The escapism provided by being fully transported to a virtual environment would likely also be welcomed at this time, as well as opportunities for virtual “travel” to help people connect with the world beyond their immediate environment.


Luke Vink, creative technologist at Studio Kraftwerk


As Achtung! / Isobar is an incredibly social office, one with a rich culture of humour and friendship; it was clear that social distancing would attack that culture. Simultaneously, clients were looking for ways to shift their events into an online space.


The research we did here led to finding a way to create a web VR version of our entire office, filled with all of the social humour and togetherness we were sorely missing. We hosted Friday night drinks in our new virtual office with great success, giving everyone a taste of one of the best benefits of VR - social connection at a distance.


I have now continued to explore VR both in web and headsets like the Oculus Quest, to see how we might effectively leverage its benefits, with the occasional escape to the insanely realistic world of “half life alyx” to kill some zombies and let off some steam.


VR and AR have come a long way, but if you don’t have a fancy headset it’s difficult to experience this. On the Oculus Quest or HoloLens 2 for example, your hands are tracked to such precision that you can literally hold virtual objects and move them around as if they were real. One of the main issues, of course, is that to have a quality experience, everyone requires an expensive headset. 


Right now, VR feels like isolating by design - amazing for connecting remote people, yet tricky for retaining connection with the people next to you. AR however is a different story. If Apple or Google were to release an AR product that overcomes the last hurdles in the technology and for an affordable price, the products would spread as fast as the coronavirus itself.

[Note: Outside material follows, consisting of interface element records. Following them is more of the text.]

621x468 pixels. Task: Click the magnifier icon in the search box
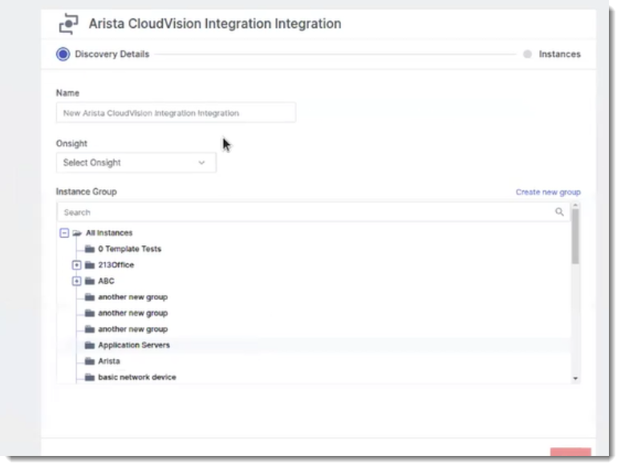click(x=559, y=212)
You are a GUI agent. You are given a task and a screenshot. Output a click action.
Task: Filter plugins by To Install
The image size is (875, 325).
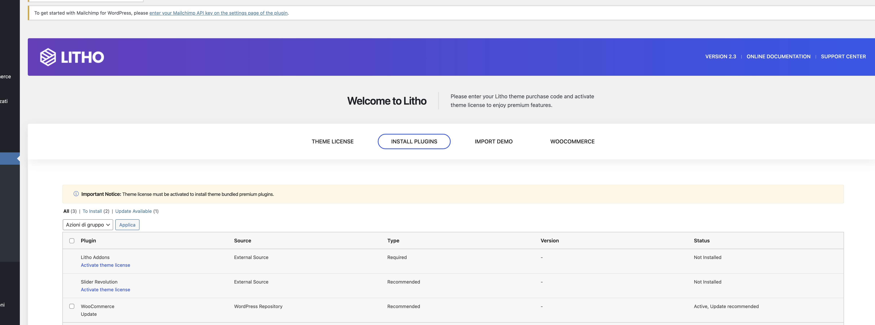click(92, 211)

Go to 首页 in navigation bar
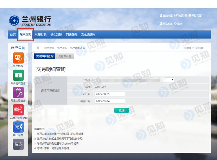13,35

We recently hosted an Easter egg hunt for KPN and we built WeTransfers’ Amsterdam office much like we did our own with Mozilla hubs. We are also now in talks with a client from Tokyo. As technology matures and more experience its benefits, it is becoming increasingly clear to companies and individuals that having an alternate reality isn’t as crazy or unachievable as they thought before.



Carsten Keller, creative director at MPC

As the Covid-19 crisis rapidly unfolds and shoots are either delayed or cancelled, we’re seeing virtual productions become extremely popular with clients.


Travel and access to locations will be disrupted for some time, however directors can still shoot at MPC virtually; through virtual production, the director can continue to do tech scouts and recces using virtual viewfinder on iPads or iPhones. Directors can influence the shoot via screen share and control cameras in a virtual session together with MPC artists, allowing them to get a real look and feel and make decisions quickly without the need for a live production.


We can also help make creative decisions in real-time, and create virtual storyboards and sets including stairs, walls, football pitches, lighting etc, the director can then enter the virtual set and direct remotely, we used this technique on The Jungle Book and The Lion King.


In particular, virtual production it’s popular with tech-savvy directors, who initially have a lot of questions about their involvement, pre-vis and virtual storytelling. We work on the shoot together, the director can set up cameras in real-time, without having to wait for renders, allowing all bounds of presenting feedback in real-time - it’s changing how we’re doing everything.